Begin at the line that has "You are a computer-use agent." and stop after the last line of the records. Copy every line in that span, raising each click coordinate by 111 and omitting the pictures.

(Pointing data for screenshots)
######

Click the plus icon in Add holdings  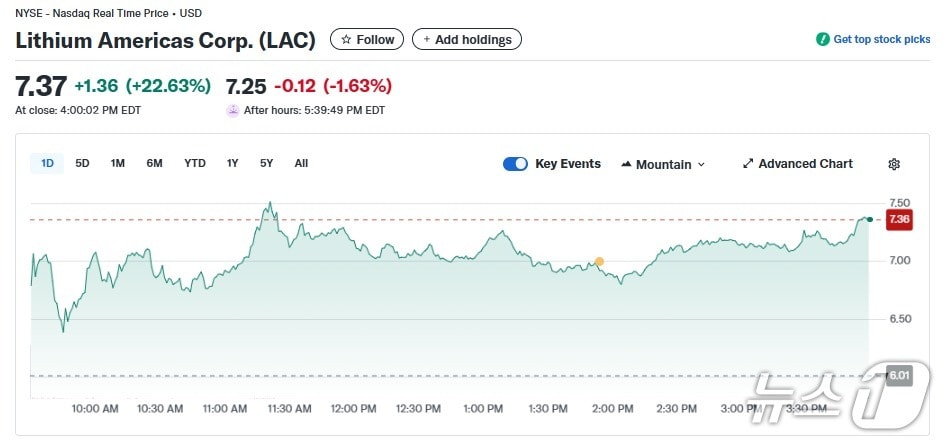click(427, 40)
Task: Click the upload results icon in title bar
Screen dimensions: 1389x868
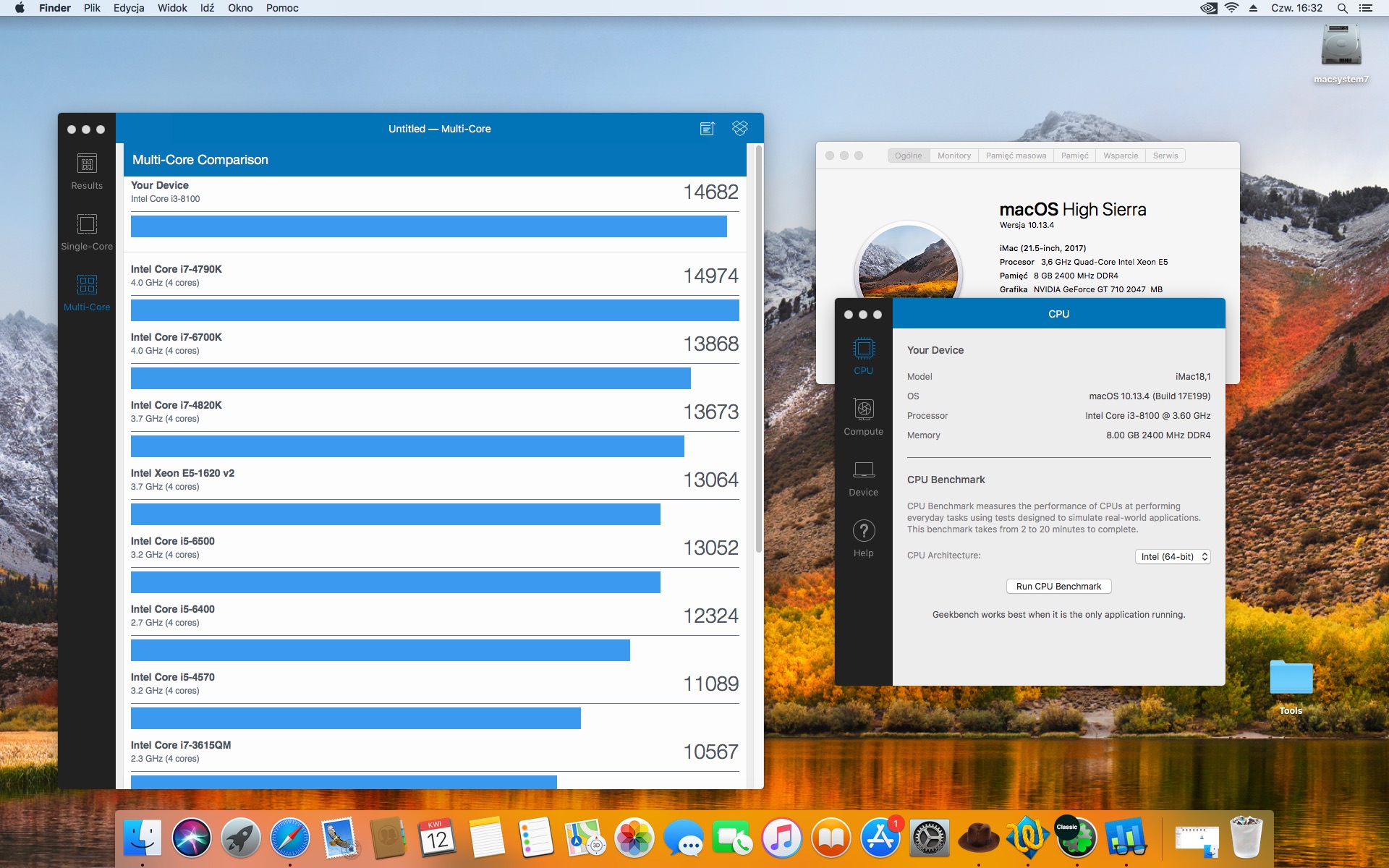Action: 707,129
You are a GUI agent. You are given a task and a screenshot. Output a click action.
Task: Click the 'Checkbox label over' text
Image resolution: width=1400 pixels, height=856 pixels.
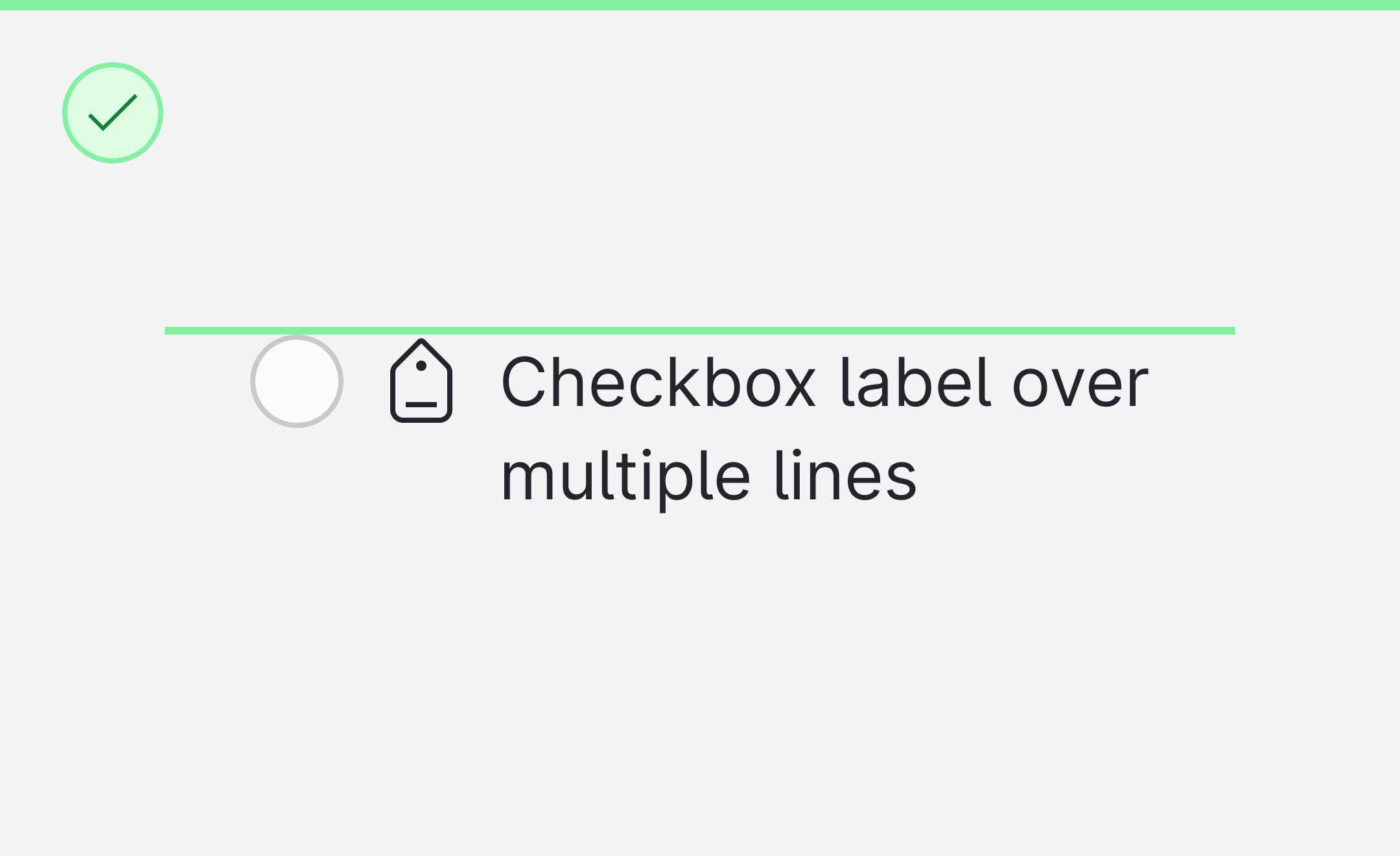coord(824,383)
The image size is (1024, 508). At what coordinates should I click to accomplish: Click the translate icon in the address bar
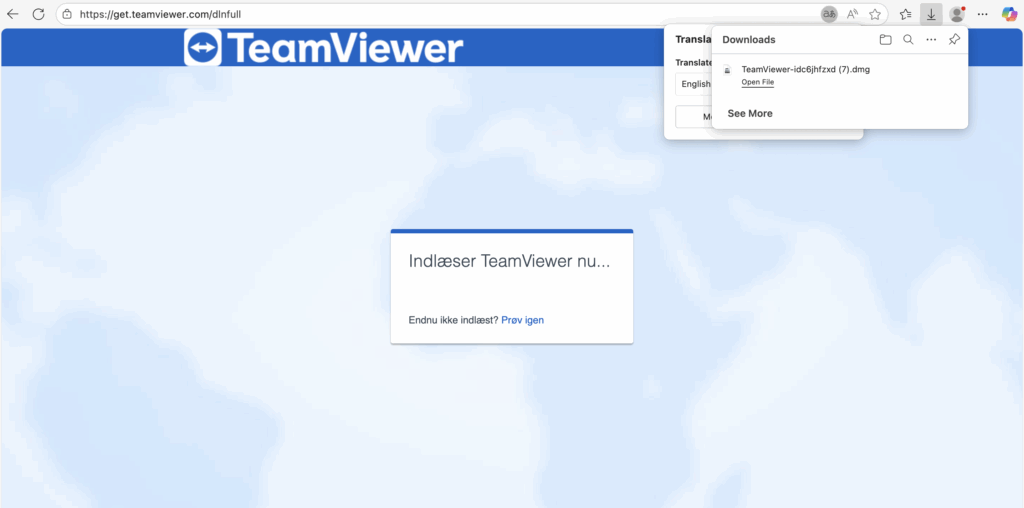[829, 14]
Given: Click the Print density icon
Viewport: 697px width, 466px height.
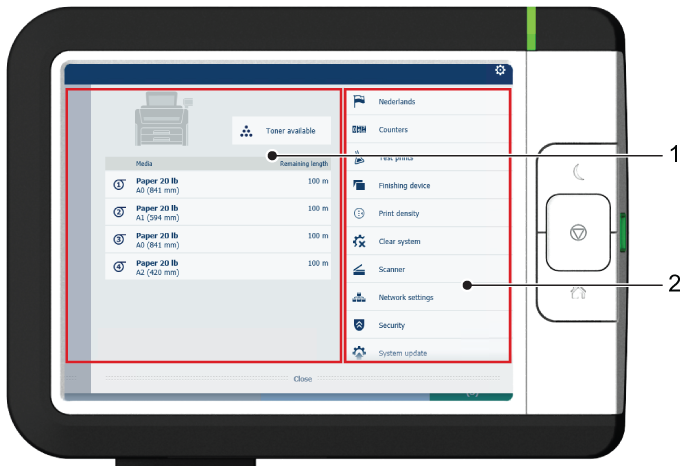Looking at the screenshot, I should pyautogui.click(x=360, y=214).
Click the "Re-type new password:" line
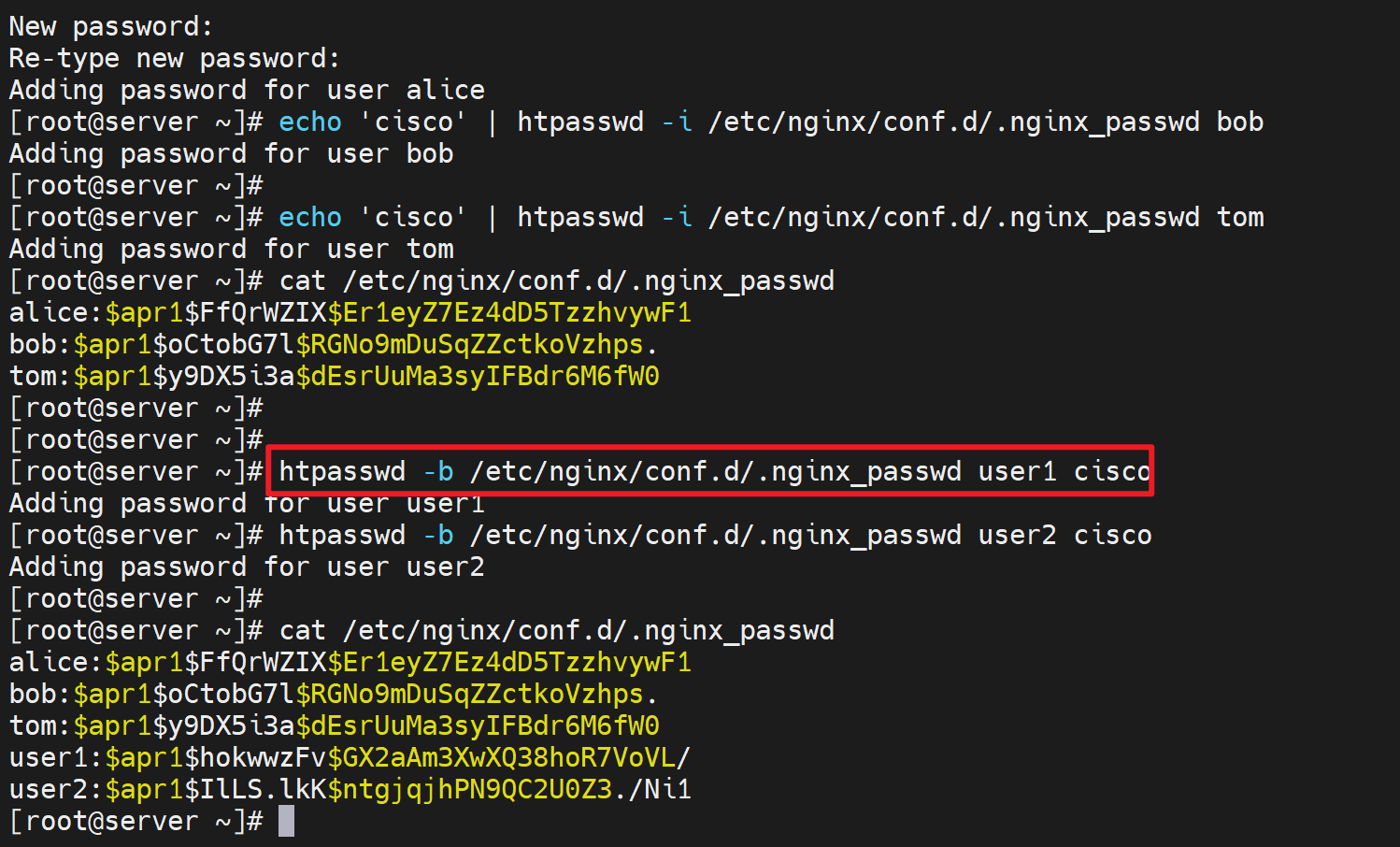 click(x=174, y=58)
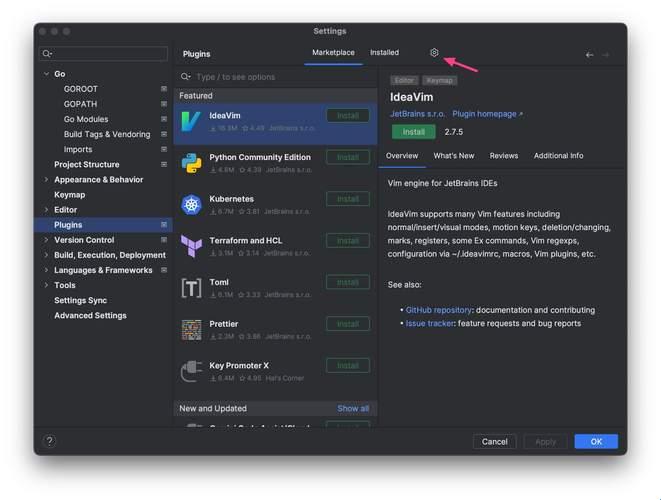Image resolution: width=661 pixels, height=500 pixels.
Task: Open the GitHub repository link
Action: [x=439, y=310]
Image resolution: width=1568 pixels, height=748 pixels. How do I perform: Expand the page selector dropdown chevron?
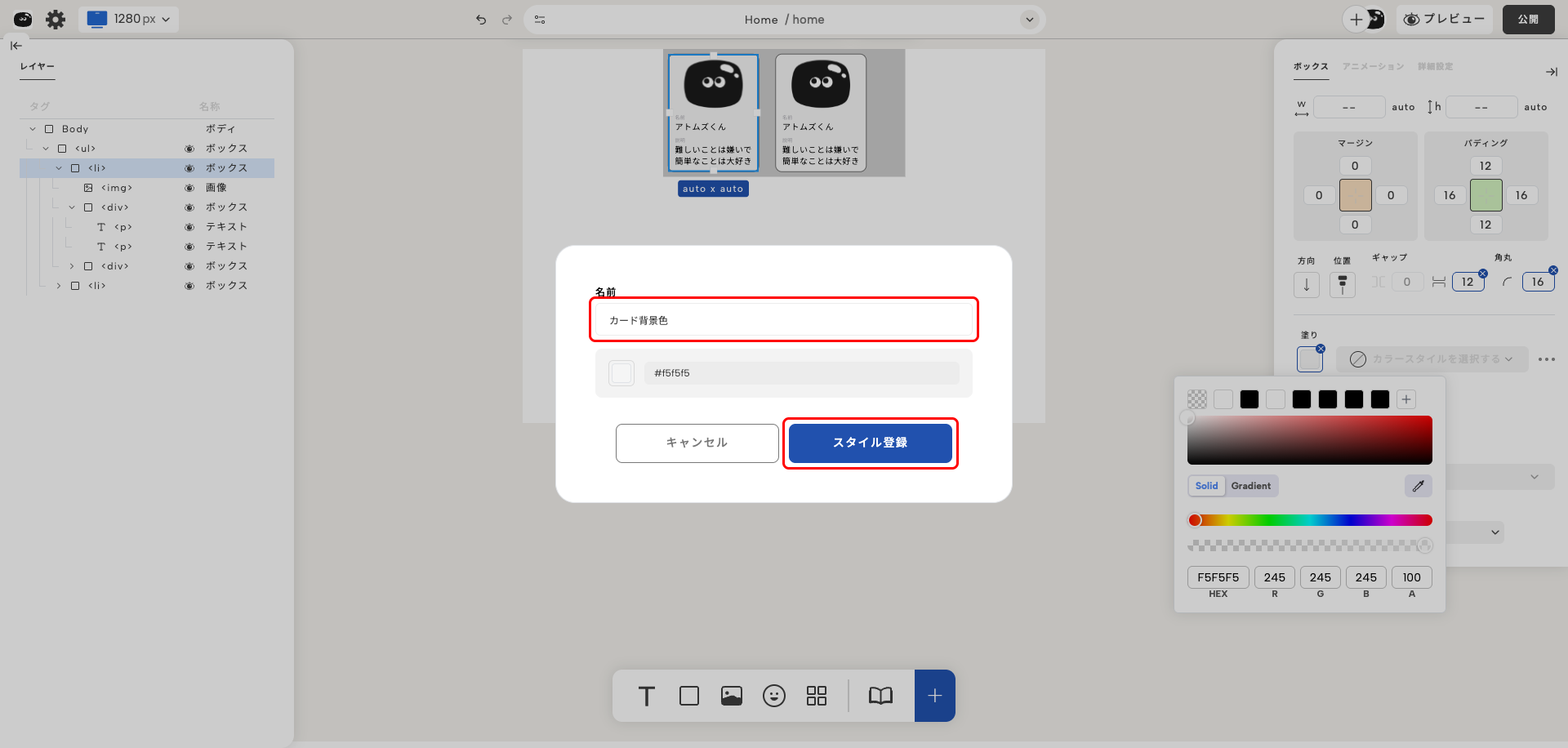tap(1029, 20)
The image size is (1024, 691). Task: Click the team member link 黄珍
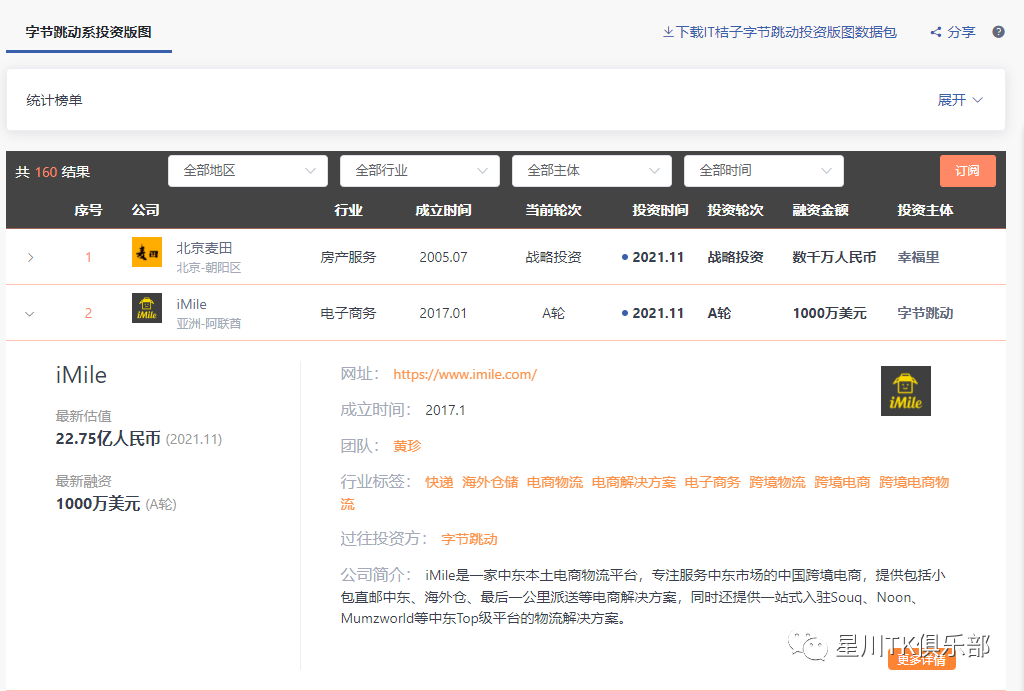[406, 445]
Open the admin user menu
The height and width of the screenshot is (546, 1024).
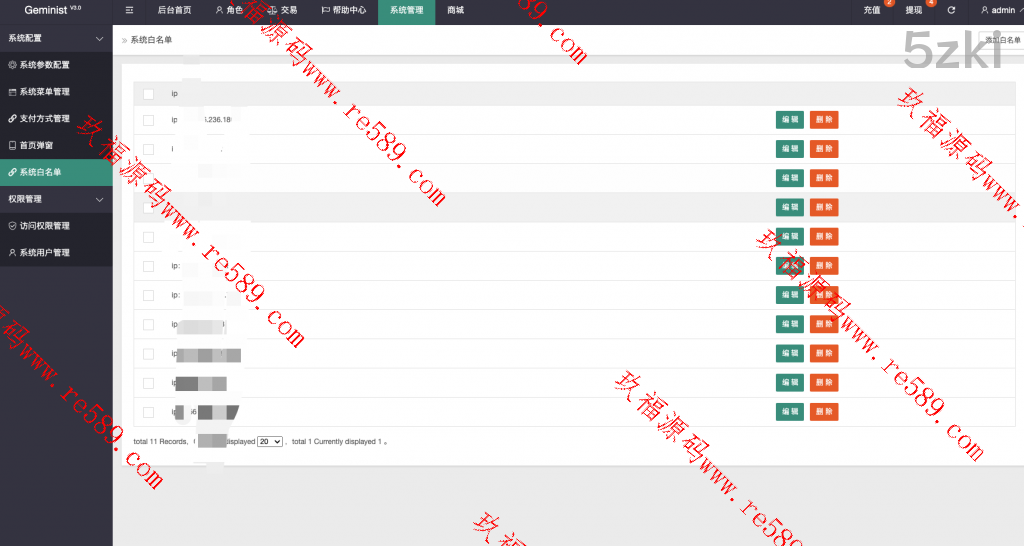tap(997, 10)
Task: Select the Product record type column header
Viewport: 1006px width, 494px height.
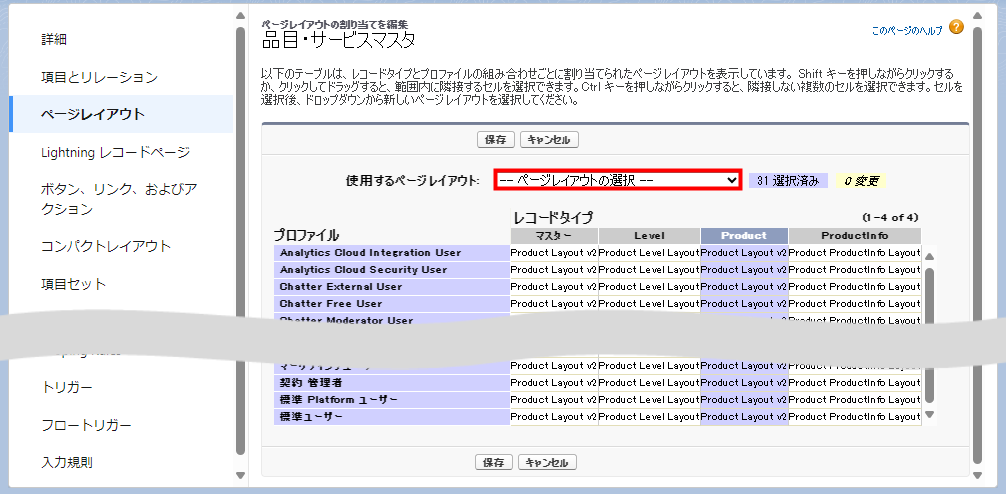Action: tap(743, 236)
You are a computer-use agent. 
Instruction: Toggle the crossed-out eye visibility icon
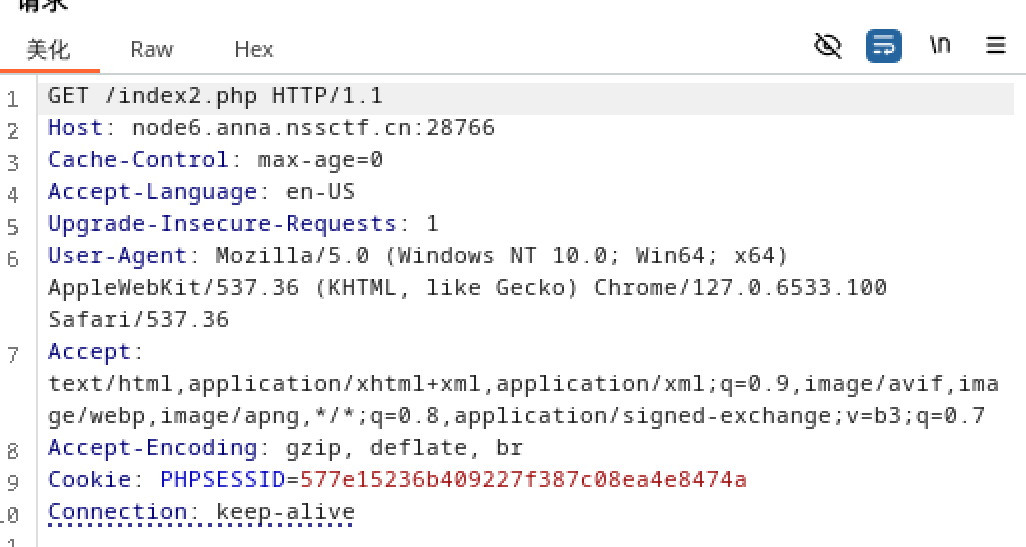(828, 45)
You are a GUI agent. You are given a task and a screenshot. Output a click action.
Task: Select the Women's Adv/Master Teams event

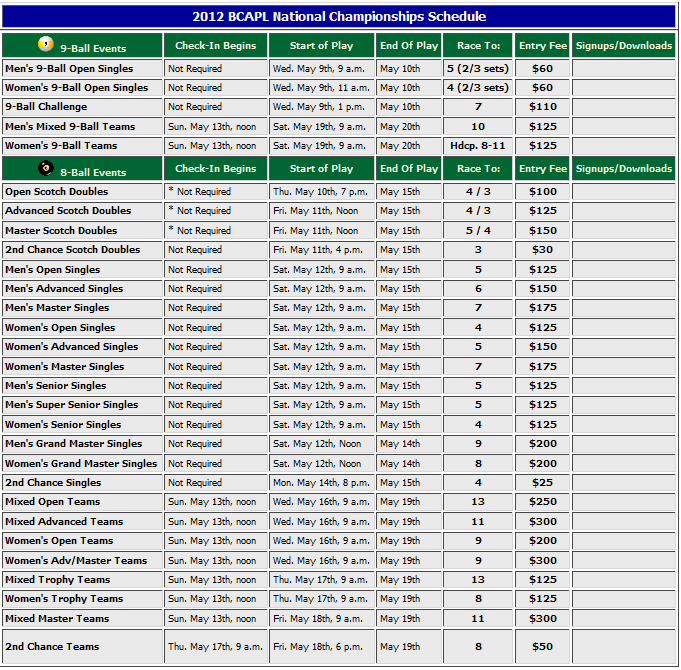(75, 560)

######

- **EXERCISE SOLUTION**
You are a computer-use agent. 
Instruction: Toggle the crossed-out eye visibility icon
(939, 156)
You are a GUI agent. You are given a task and a screenshot. Output a click action.
Task: Select the Women's Adv/Master Teams event

(186, 671)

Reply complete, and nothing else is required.